Rocket looks back in disbelief at the room we’ve just came from and at Tony. “What’cha doing with him?” He asked. I normally don’t spend a lot of time with him, so this is out of the ordinary, especially with my mental state right now. I didn’t talk to anyone these first few weeks. I’m still just opening up to people, so I don’t judge him for being curious and wondering what I’m doing with him.
“What? Nothing!” I say, as I quickly looked back to Tony and the room as Rocket did. “Just making small talk.” I say, inside of what was going though my mind.
“Okay…” Rocket said in that disbelieving grumpy tone of his that I’ve grown up with. I look back into the room Tony was in smile without and while Rocket isn’t looking. His sitting their at the end of the couch smiling. He picks up his hand a little and rest his elbow on the sofa’s end and arm rest and does a little wave. I smile and do a little wave like he did back at him.
“C’mon! Let’s go! What’cha doing?!” Rocket say ahead of me, already out the door and turned around at me. He was late to finish fixing the ship and now he’s angry that I’m taking such a long time, even though it’s for a good reason. He does not like being late or people taking a long time, especially when it’s something he actually likes, not just those little boring and odd trip to the grocery store for fuel, unless it’s fuel or or gadgets that he likes, spend enough years with him to know that about him.

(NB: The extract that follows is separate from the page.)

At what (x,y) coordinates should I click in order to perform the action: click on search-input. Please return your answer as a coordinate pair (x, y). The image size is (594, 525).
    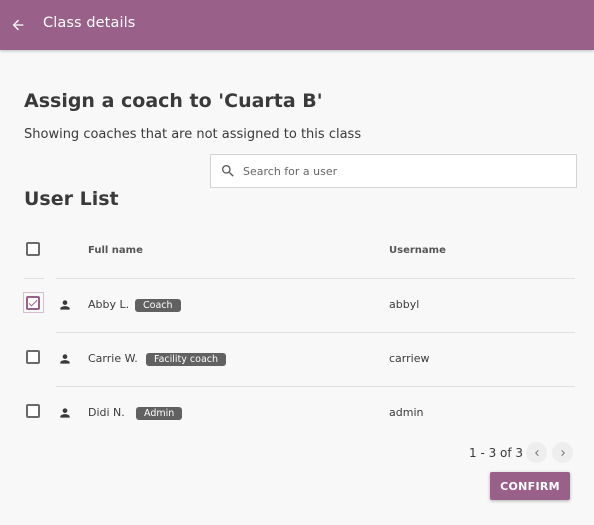
    Looking at the image, I should click on (408, 171).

As were walking outside of the avengers platform and compound to the ship, I feel pretty grateful to have such great people in my life, even if some of them are raccoons and arrogant. Maybe even if I don’t have my dad, I guess I have someone at least pretty close to my dad. Maybe that’s why I hated him for all these weeks and months. I look back now and realize I should’ve been nicer to him and myself, he’s a really great guy, and he could have helped me though this much sooner. And I realize I have to go though the stages of grief now, even if I don’t want to, but at least now I realize I have a pretty great person to got though it with. To love and support me though it, and to grieve with. And for you right now dad, I still love you, always, and I always will, and no one will ever replace you. And I’m okay for right now, and that’s enough.